Why are vortices stable? Vortices persist over time, but change their shape.
I am used to a structure that persists being “stable” as in it is robust against small perturbations.
How can one define stability of a Vortex? For example how could one prove that the bathtub vortex is stable? What does it even mean for it to be stable if it’s shape changes?
 A: We can define the stability of a vortex by perturbing it in some way and seeing if that perturbation grows or decays.
For an initially circular vortex ring, we could add a sinusoidal perturbation to its shape and see if the amplitude of the sinusoid grows. It has been shown that vortex rings are unstable to such a sinusoidal perturbation.
For the bathtub vortex you ask about, it is itself the result of an instability of the flow draining down a plug. Water draining from a bath tub could drain without any swirl or vortex, the flow velocity could be entirely radial towards the plughole. Indeed, for low enough $(\lessapprox50)$ Reynolds numbers that is what happens.

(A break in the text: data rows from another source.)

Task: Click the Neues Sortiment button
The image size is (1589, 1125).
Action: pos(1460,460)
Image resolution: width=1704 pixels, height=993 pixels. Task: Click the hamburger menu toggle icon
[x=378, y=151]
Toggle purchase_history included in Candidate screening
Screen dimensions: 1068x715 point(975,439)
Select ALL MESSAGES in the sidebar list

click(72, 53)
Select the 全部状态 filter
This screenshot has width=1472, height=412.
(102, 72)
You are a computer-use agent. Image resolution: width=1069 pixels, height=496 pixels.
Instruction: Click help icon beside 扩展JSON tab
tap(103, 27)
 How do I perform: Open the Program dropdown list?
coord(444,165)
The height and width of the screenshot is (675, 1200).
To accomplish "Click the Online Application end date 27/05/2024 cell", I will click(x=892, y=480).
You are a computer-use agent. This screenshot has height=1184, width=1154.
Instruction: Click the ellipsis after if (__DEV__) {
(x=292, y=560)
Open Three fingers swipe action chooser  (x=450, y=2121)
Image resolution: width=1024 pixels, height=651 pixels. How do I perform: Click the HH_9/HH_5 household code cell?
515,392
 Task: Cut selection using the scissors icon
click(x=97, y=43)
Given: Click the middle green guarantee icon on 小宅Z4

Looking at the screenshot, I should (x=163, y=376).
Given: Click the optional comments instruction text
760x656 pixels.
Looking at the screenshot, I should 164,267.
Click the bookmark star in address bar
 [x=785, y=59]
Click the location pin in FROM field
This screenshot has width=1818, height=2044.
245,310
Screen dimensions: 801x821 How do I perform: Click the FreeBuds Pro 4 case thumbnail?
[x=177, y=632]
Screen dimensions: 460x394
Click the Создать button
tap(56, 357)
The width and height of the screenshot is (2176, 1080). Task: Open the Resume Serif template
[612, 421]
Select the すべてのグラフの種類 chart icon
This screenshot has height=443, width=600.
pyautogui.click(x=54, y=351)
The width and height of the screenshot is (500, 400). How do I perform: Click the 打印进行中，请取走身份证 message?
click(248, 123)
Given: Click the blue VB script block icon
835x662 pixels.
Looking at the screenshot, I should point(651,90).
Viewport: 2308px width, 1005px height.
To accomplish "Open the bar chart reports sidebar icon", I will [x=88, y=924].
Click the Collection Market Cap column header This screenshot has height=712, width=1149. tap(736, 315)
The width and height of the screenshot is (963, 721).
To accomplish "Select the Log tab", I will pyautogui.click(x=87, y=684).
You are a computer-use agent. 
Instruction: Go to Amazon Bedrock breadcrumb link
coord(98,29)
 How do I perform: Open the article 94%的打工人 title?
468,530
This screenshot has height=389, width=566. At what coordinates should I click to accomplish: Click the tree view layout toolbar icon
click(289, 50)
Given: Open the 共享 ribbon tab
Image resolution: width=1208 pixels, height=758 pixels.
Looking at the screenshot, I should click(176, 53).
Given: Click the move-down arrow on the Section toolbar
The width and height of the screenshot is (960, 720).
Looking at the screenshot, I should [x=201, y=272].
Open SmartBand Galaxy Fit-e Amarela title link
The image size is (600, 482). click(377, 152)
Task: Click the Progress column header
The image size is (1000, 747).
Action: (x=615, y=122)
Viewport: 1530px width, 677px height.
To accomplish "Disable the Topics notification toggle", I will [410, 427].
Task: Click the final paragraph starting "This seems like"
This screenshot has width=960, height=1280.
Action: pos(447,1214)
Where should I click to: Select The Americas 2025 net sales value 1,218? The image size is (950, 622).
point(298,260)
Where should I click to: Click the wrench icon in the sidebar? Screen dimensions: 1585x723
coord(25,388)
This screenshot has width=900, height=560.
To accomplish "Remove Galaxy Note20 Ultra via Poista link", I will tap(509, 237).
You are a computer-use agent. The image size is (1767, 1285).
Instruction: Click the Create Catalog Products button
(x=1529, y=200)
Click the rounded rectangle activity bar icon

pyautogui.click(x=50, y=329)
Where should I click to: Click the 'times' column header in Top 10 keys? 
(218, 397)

However, for higher Reynolds numbers the base flow is unstable to a swirl perturbation and the flow starts to rotate faster and faster, forming the familiar bathtub vortex. More detail can be found in this paper.
A: The basic ingredient of stability is is Kelvin's circulation theorem which says that for inviscid flow $\Gamma=\oint_\gamma {\bf v}\cdot d{\bf r}$ is a constant when the contour $\gamma$ is advected with the flow.